What is the number of lines in this data that contain the word "agent"? Give the number alone.

Start of PROVIDED INFORMATION

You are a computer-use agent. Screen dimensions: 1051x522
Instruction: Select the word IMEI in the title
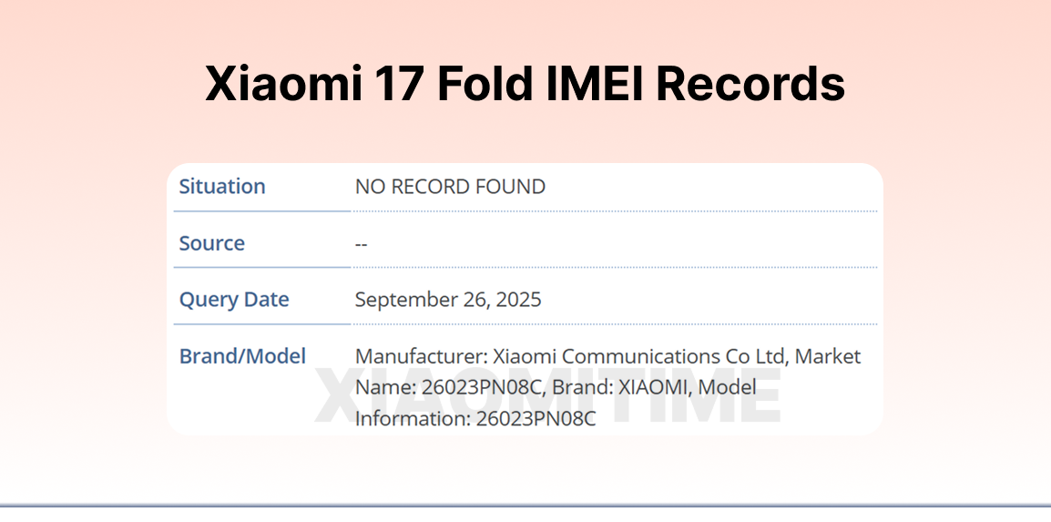pos(594,85)
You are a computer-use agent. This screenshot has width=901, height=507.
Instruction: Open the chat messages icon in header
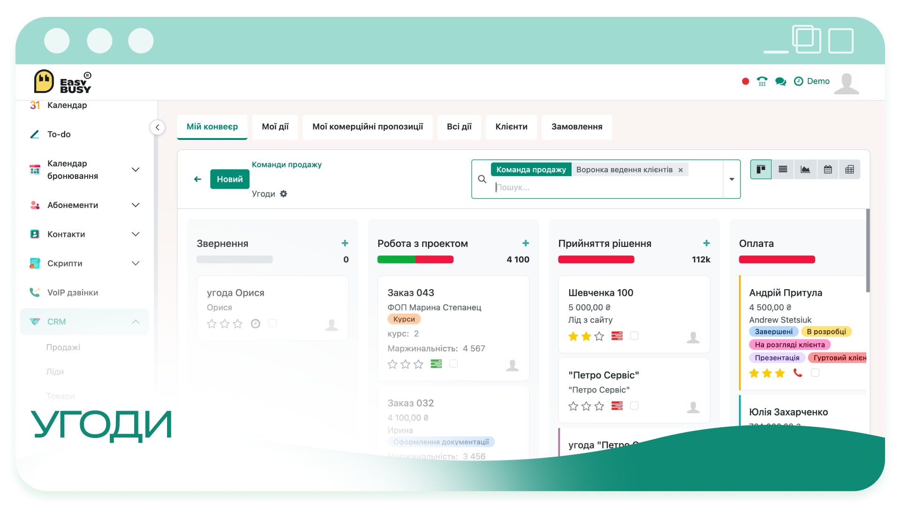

End of PROVIDED INFORMATION

ANSWER FOR THIS EXERCISE = 2